Sunday, October 28, 2007

BUS STORY # 64 (The Security Guard)








Two of us get off the Rapid Ride and walk around the corner to catch the Lomas outbound. Like me, he’s a regular rider. I know this not because I’ve seen him before – I haven’t – but because he’s got an umbrella. We both do, and they’re open against the light rain falling this late monsoon season afternoon.

We both pull up at the bench. He steps out into the pull-in and looks westward. Then he steps back up to the sidewalk.

“Sometimes it’s right here, and sometimes it’s a 20-minute wait,” he tells me.

“We must have just missed it,” I reply.

He asks me where I work. I tell him. I ask him where he works.

“PNM,” he says. That’s Public Service Company of New Mexico, our statewide power utility. “I’m a security guard there.”

He pulls up his polo shirt to reveal a chalk green uniform shirt with a gold badge. I notice the brown pants with the narrow stripe down one side.

“I wear this over my shirt because sometimes the drivers will see my uniform and ask me to go settle somebody down who’s gotten a little rowdy. I’ve done it once or twice, but, you know, it’s not my job. I’m off work, you know? They should hire someone to do that job.”

I agree. I tell him it’s not just wrong, but it’s potentially dangerous to him. I’m not just thinking of random provocation and the unforeseen violent backlash. I’m also thinking he does not look like a security guard. He looks like someone’s nice little brother. He’s all of five-six, compact but not exactly buff, and he has a pleasant, easy-going face. On his head is a cap – not with a PNM or security logo, but with, of all things, a smiling cartoon turtle.

Perhaps he’s reading my thoughts.

“The key to avoiding trouble is all in your approach, you know? I mean, usually you can approach someone and just explain that they’re bothering some older folks up front and would they mind just toning it down a little. They usually just don’t realize how loud they are, and you usually get a ‘Oh, right, that’s cool, man,’ and that’s it.”

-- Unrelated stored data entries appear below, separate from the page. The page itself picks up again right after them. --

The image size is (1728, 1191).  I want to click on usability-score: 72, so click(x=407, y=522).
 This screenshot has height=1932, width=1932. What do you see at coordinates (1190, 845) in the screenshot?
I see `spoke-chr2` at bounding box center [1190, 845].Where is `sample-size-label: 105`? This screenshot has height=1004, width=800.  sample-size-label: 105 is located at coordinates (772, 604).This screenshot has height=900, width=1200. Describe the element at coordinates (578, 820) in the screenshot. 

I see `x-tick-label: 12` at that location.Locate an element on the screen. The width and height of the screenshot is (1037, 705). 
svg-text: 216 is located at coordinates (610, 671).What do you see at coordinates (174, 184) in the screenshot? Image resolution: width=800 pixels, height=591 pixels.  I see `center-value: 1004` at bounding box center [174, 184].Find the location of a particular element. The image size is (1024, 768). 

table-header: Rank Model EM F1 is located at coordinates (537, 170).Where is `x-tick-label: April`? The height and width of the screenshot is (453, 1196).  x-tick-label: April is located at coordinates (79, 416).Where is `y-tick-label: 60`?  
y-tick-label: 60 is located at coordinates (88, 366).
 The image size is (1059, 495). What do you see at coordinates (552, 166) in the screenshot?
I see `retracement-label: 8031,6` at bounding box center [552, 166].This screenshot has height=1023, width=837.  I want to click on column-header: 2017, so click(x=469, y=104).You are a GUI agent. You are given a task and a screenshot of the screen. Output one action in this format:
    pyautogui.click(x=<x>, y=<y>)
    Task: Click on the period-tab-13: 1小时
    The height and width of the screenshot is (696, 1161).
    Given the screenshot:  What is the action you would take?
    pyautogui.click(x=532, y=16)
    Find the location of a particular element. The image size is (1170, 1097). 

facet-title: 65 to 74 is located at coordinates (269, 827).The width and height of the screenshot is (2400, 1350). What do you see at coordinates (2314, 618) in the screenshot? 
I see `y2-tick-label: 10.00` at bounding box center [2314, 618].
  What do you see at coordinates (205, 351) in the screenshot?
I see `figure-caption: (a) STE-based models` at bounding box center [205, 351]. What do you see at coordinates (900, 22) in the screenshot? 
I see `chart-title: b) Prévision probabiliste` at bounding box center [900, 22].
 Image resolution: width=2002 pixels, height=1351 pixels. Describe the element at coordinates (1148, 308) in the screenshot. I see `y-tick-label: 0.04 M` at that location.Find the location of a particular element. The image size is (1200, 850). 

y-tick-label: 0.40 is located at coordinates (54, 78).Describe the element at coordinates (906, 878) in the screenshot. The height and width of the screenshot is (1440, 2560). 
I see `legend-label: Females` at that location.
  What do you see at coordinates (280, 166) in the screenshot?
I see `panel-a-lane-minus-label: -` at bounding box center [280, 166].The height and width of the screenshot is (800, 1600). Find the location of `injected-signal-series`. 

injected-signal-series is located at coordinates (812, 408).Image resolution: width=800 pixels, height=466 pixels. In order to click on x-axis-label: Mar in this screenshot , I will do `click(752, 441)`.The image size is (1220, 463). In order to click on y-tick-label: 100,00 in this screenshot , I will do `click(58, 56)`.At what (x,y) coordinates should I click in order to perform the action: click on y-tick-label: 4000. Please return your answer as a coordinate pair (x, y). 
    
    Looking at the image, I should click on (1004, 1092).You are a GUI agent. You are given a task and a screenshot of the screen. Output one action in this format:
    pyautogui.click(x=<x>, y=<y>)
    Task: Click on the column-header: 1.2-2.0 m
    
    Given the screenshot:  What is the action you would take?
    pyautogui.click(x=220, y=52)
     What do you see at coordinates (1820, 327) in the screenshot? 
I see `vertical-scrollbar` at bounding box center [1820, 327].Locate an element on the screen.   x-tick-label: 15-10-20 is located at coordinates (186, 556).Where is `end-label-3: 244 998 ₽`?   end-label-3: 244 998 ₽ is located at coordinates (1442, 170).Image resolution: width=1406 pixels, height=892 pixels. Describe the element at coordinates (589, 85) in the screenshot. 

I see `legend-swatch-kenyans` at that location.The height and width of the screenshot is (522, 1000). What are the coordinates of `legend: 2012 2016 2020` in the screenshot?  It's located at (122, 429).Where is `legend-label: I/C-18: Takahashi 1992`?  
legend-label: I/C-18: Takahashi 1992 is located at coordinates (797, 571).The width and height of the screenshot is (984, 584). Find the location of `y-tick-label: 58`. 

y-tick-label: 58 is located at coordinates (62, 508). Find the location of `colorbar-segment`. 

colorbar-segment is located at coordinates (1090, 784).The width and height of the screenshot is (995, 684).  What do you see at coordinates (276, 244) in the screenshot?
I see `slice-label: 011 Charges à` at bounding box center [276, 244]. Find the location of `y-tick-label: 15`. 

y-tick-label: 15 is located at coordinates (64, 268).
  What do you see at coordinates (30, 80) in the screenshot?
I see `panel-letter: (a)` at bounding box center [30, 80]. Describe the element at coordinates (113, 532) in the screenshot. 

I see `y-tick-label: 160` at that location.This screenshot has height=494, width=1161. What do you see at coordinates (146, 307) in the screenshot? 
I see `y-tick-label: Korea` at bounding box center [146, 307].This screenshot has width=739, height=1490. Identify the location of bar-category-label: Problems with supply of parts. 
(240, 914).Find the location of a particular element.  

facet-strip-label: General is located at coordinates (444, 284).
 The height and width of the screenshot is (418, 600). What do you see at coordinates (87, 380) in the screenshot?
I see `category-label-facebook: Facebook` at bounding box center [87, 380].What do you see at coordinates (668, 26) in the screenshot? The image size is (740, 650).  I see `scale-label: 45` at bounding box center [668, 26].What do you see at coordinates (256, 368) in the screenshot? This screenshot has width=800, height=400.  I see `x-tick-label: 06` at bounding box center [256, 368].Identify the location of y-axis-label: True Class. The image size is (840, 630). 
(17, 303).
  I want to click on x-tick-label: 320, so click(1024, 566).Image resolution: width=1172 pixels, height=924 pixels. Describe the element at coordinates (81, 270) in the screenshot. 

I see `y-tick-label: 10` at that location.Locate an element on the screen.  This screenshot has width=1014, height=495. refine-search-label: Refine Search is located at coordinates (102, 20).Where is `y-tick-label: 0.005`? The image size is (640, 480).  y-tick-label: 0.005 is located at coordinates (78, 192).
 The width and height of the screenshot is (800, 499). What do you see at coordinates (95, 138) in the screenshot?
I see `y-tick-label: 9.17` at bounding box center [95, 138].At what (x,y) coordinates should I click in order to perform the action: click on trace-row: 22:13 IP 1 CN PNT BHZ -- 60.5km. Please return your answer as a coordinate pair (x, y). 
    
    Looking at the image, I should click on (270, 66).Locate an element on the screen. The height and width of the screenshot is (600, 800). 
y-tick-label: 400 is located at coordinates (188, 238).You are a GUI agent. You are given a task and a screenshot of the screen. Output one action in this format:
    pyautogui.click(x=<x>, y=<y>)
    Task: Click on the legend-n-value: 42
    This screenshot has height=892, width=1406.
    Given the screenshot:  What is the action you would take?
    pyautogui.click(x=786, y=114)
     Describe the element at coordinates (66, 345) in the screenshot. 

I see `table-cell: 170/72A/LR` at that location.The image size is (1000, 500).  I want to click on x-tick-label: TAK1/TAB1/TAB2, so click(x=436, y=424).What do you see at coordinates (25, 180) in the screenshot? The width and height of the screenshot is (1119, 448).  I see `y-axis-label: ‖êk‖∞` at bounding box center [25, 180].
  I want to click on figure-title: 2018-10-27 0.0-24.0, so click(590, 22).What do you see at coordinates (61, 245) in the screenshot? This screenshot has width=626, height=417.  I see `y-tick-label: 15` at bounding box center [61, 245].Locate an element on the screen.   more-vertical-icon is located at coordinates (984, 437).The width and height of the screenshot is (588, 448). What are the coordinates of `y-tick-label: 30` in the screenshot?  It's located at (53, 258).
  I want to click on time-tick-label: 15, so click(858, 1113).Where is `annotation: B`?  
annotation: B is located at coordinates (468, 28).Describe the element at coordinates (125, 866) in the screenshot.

He looks westward again, then continues.

“Some guards just have the wrong attitude. It’s like they’re actually looking for a confrontation. I tell ‘em, ‘You want to de-escalate, you want to bring it down.’ Sometimes that doesn’t work. I don’t go looking for trouble, but I don’t back off if someone wants to kick my ass, either. It’s all in your attitude. I kind of puff myself up and I tell ‘em, ‘Look, I was born and raised in St Louis in an Italian neighborhood, and we were surrounded by’ – here’s where you put in whatever your trouble maker is – black, Irish – I’m really Irish-French myself – whatever, ‘and we grew up fighting each other all the time, so I know how to take care of myself. You don’t really want to mess with me, and I don’t really want to mess with you. Besides, if you did mess with me, my neighborhood is all family, and if anything happened to me, they’d come looking for you, and they’d find you, and you really don’t want to be dealing with these people.

I find myself wondering how inserting “Native American” in his “surrounded by” in St. Louis would play.

“So did you learn this sort of thing in training school?”

“No, I picked it up here and there. I started in the military. But in the military, they don’t worry about the niceties and all the cultural sensitivity stuff. It’s a lot different out here.” He chuckles, shakes his head. “No sireee.”

The bus arrives. We board, choose separate seats. He immediately engages with his seatmate. You’d never take him for a security guard. I wonder if maybe this is the real secret of his success.